L'église de Cerniat est fermée au public depuis mi-janvier. En cause: des fissures apparues il y a 10 ans sur le revêtement des voûtes à l'intérieur du bâtiment et qui se sont fortement accentuées ces derniers temps. Une partie du plafond menace de s'effondrer, ce qui pourrait être un danger pour les visiteurs. Et l'église n'est pas prête à rouvrir ses portes, car d'importants travaux sont nécessaires pour faire face au problème.
Réuni lundi soir, le conseil de la paroisse de Val-de-Charmey a été mis au courant du montant total pour assainir l'ouvrage: 665'000 francs, selon le rapport du bureau d'ingénieur Fisica sàrl, mandaté pour analyser le problème. "C'est plus grave que ce que l'on pensait", admet Willy Buchmann, président du conseil de paroisse.

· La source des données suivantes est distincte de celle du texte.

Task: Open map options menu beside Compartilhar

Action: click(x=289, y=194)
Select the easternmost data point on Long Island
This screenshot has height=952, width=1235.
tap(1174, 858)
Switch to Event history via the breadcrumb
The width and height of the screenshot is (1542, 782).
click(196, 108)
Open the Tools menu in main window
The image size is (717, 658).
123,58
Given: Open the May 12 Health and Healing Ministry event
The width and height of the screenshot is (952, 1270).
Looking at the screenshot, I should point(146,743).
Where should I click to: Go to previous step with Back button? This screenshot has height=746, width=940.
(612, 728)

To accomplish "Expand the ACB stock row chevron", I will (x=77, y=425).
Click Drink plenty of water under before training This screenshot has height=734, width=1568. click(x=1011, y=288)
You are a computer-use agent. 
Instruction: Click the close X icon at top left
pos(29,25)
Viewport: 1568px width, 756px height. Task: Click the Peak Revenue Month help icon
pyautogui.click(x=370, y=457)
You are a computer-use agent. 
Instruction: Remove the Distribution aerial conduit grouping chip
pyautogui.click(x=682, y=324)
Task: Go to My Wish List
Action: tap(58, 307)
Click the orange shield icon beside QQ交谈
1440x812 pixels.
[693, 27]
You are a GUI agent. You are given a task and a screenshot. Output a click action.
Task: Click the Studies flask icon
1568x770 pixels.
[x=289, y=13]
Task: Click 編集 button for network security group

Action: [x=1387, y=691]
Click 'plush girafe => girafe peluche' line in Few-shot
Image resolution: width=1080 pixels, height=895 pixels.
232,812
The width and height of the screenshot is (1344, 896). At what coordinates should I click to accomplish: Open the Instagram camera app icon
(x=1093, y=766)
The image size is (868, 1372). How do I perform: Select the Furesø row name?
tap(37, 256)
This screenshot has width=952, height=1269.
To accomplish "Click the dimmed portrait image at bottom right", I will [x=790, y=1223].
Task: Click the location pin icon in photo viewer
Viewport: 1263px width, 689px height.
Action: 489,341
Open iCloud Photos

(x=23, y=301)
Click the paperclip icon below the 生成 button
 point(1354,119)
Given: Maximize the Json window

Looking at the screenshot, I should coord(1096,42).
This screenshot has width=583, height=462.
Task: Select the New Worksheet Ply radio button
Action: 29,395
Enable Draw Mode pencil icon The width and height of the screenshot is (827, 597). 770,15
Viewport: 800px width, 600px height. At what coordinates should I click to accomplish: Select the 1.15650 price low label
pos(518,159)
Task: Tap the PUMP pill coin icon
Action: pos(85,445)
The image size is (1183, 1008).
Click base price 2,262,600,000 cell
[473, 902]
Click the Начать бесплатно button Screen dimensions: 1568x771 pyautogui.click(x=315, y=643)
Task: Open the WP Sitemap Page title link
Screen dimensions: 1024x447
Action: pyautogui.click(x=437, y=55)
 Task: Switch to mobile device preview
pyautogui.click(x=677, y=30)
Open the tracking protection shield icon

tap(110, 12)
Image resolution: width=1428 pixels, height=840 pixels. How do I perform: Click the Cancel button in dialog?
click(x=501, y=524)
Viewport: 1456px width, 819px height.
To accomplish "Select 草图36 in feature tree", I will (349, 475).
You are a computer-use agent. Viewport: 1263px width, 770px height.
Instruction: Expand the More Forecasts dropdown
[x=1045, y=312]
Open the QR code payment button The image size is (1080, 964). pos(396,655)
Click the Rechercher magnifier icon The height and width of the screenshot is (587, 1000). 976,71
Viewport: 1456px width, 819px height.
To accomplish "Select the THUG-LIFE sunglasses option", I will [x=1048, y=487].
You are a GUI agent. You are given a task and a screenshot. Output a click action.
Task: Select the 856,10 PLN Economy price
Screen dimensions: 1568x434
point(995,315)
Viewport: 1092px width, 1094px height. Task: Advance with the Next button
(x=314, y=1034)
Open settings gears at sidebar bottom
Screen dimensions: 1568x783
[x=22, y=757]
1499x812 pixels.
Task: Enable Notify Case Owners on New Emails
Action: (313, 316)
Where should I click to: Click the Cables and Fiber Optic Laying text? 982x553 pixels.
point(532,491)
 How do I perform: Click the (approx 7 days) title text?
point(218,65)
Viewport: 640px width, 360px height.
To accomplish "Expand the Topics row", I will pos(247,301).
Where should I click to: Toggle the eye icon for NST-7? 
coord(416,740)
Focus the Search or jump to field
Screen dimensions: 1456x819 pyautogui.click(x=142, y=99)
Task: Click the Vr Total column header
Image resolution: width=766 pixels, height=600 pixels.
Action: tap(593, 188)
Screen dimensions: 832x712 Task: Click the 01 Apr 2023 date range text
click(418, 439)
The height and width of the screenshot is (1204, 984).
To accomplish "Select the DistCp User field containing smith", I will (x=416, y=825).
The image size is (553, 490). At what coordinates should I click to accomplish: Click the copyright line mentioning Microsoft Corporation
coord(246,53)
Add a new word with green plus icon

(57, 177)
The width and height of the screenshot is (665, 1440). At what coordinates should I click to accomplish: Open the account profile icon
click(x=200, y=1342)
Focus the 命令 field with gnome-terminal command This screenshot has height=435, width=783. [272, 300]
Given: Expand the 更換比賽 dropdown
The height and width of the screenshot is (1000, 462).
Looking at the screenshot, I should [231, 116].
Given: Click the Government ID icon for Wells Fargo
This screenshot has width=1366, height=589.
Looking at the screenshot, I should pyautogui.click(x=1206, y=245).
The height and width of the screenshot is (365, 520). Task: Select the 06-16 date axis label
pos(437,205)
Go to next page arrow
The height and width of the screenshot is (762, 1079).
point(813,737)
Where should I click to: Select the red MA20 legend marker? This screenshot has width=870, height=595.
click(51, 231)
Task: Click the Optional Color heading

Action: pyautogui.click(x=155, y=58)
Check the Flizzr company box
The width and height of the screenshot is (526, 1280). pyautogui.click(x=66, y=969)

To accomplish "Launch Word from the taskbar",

Celle-ci n'a pas la possibilité de faire un tel investissement "sans mettre en danger ses finances", confie Willy Buchmann. Un montant de 150'000 francs est assuré pour les travaux les plus urgents, qui doivent permettre de stabiliser temporairement la situation, selon le bureau d'ingénieur.
Un problème d'eau souterraine
Le problème viendrait en effet des fondations et de l'environnement. L'église s'enfonce très lentement dans le sol du côté de la route qui traverse la localité. "On se trouve sur le bassin versant de la Hauta Chia, il y a beaucoup d'eau souterraine qui ne fait pas bon ménage avec le mortier", explique l'ingénieur Marcel Alain Berset. L'église ne risque cependant rien et ne s'effondrera pas, rassure-t-il.
Une autre explication vient de la route qui traverse Cerniat et qui a été élargie dans les années 70. A l'époque, un mur et un chemin de ronde la séparait de la façade de l'église. Ils ont depuis été remplacés par un remblais, qui accumule encore plus d'eau dans les fondations. Une "fausse bonne idée", commente Marcel Alain Berset.
Le bureau d'ingénieur va mettre en place dans les prochaines semaines un système de surveillance des fissures au plafond en temps réel, et sonder le sol de l'autre côté de l'église, celui qui fait face à Charmey. Marcel Alain Berset souhaite également mandater un géologue pour analyser le terrain.
Quant à la question du financement, une fois les travaux urgents faits, le reste sera mis en "stand-by", explique Willy Buchmann. La paroisse est livrée à elle-même, elle ne recevra pas de soutien de l'Unité pastorale de Notre-Dame de l'Evi, ni de la Corporation ecclésiastique cantonale. Le conseil de paroisse prendra tout de même contact avec la commune de Charmey une fois que la nouvelle législature sera mise en place.